Written request> Transcribe the items below verbatim, from the line containing "This screenshot has width=1271, height=484." through the line containing "Go to the Mission", both lines included.

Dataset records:

+ + + +

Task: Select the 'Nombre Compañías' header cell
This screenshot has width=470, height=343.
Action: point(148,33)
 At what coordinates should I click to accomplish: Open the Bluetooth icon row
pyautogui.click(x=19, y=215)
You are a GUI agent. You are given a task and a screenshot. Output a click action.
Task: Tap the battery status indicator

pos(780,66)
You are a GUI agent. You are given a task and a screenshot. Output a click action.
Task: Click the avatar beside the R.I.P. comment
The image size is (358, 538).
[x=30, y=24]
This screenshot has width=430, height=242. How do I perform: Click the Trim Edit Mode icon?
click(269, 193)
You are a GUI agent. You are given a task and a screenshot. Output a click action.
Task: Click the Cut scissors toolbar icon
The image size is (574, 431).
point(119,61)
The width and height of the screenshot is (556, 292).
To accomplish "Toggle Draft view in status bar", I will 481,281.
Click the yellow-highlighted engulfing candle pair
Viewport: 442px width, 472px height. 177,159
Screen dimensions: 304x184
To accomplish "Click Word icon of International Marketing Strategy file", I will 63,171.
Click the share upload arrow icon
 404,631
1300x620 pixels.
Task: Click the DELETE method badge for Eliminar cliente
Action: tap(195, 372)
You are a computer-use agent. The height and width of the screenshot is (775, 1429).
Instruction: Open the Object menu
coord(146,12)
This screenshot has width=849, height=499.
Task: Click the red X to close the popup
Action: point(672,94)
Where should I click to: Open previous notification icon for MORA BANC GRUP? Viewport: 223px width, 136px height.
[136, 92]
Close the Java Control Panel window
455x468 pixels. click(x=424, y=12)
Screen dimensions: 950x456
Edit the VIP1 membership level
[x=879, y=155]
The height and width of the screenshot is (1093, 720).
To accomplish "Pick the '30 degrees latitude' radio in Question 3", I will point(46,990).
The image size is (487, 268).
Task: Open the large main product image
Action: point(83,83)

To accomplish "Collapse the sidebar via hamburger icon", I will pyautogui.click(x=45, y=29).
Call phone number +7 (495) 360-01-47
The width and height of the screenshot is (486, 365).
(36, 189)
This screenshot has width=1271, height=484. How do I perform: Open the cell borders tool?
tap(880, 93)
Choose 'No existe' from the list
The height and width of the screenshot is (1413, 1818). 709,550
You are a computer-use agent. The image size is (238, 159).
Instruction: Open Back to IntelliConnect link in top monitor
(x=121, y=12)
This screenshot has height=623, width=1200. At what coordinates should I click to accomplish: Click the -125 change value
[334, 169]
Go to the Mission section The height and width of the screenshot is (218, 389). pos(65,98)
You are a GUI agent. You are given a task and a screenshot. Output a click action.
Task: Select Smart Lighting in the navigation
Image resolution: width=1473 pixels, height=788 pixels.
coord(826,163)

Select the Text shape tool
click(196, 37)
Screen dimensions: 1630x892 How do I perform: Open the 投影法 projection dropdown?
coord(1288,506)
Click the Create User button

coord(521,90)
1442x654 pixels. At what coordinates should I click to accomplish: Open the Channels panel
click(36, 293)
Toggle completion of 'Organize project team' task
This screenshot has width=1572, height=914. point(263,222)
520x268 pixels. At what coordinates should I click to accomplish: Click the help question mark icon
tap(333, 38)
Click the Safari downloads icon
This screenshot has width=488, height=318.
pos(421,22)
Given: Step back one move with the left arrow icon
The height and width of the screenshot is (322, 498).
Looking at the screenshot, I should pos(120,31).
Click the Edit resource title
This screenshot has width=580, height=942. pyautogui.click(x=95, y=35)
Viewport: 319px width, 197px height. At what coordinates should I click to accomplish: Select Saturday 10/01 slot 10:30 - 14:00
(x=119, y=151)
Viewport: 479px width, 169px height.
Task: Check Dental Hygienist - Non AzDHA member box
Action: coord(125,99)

+ + + +

Right answer>
This screenshot has width=1271, height=484. How do I perform: Open the cell borders tool?
tap(880, 93)
Choose 'No existe' from the list
The height and width of the screenshot is (1413, 1818). 709,550
You are a computer-use agent. The image size is (238, 159).
Instruction: Open Back to IntelliConnect link in top monitor
(x=121, y=12)
This screenshot has height=623, width=1200. At what coordinates should I click to accomplish: Click the -125 change value
[334, 169]
Go to the Mission section The height and width of the screenshot is (218, 389). pos(65,98)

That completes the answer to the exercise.